Understanding Percutaneous Balloon Pericardiotomy
Percutaneous balloon pericardiotomy (PBP) is a procedure to drain extra fluid from the sac around the heart. It’s done with a long, thin tube (catheter) that has a small balloon attached. A small hole is made in the sac. Fluid is then drained out through the tube.
How to say it
Why might I need percutaneous balloon pericardiotomy?
A fibrous sac surrounds the heart. The sac is called the pericardium. It’s made of 2 thin layers with a small amount of fluid between them. The fluid helps cushion the 2 layers as they rub against each other when the heart beats. In some cases, extra fluid can build up between these 2 layers. This is called pericardial effusion. It can make it hard for the heart to pump normally.
Many types of health conditions can cause extra fluid to build up around the heart. These include:
Recent heart attack
The fluid buildup can cause shortness of breath and chest pain. Sometimes this can be treated with medicine. In other cases, the fluid is dangerous and needs to be drained right away.
PBP allows this fluid to drain. It can also help prevent future buildup of fluid. PBP is most often used to treat repeated pericardial effusion because of cancer. PBP has fewer risks than surgery. It may not be available at every surgery center.

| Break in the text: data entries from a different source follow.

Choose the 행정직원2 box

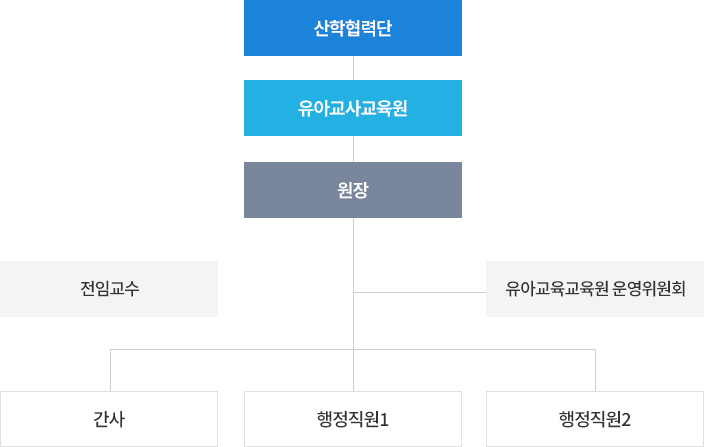tap(595, 419)
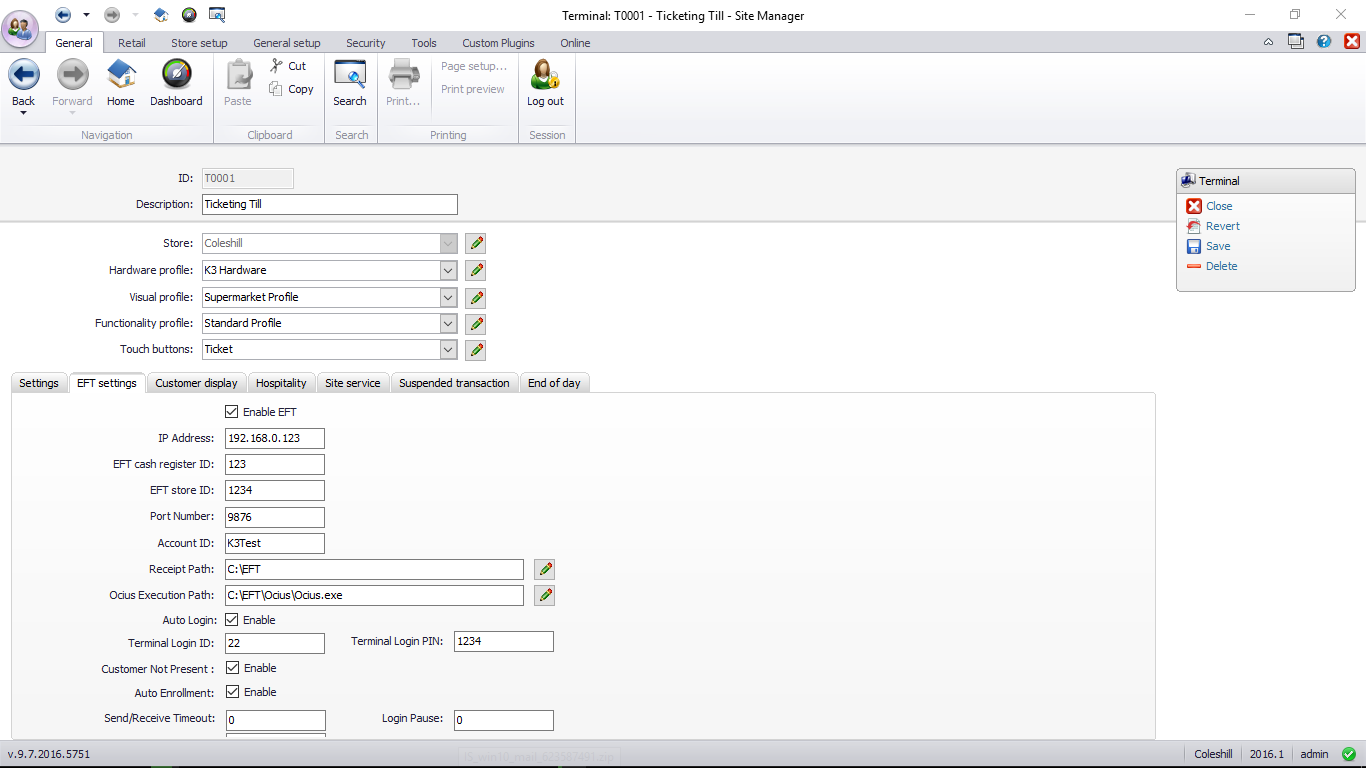Switch to the Customer display tab
Screen dimensions: 1366x768
click(x=196, y=383)
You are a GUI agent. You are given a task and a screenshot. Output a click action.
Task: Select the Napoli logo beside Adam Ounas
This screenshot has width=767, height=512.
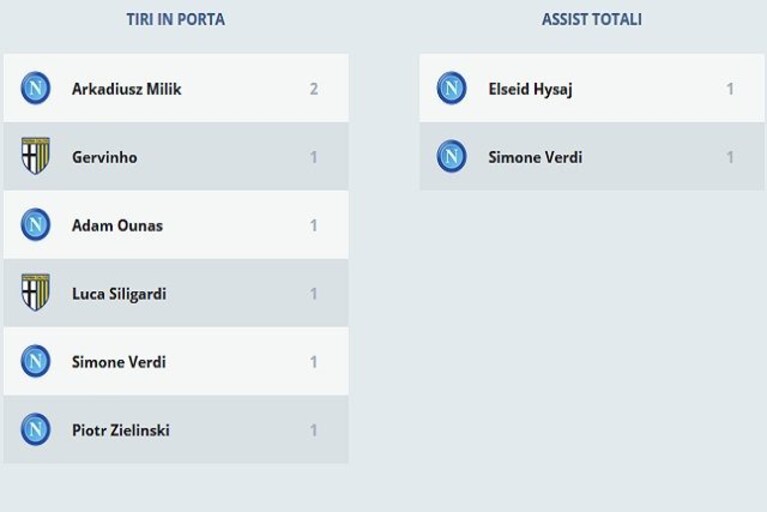point(36,225)
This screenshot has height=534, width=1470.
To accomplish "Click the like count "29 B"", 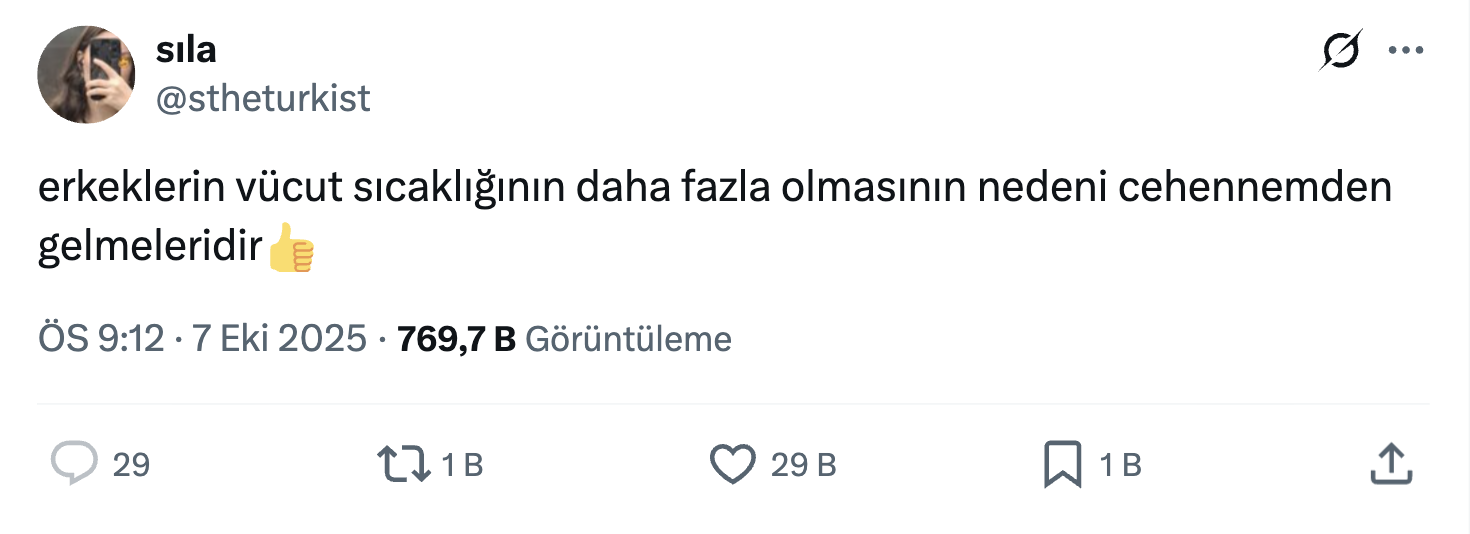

What happens during percutaneous balloon pericardiotomy?
During PBP, using X-ray guidance, the doctor puts a needle through the chest wall and into the tissue around the heart. Once the needle is inside the pericardium, the doctor puts a catheter in its place. The catheter has a small, deflated balloon at its tip. The doctor inflates the balloon again and again. This creates a small hole (window) in the pericardium. When the hole is large enough, the catheter and balloon are removed. The doctor puts a new catheter in place to finish draining the fluid. Once the extra fluid has drained out of the pericardium, your heart function will get better.
What are the risks of percutaneous balloon pericardiotomy?
All procedures have some risks. The risks of PBP can include:
Puncturing of the heart
Too much bleeding, which might keep the heart from beating well
Collapsed lung (pneumothorax)
Fluid around the lungs (pleural effusion)
Failure of the procedure to drain the fluid properly
Your risks will vary depending on your overall health and other factors. Talk with your healthcare provider about which risks apply most to you.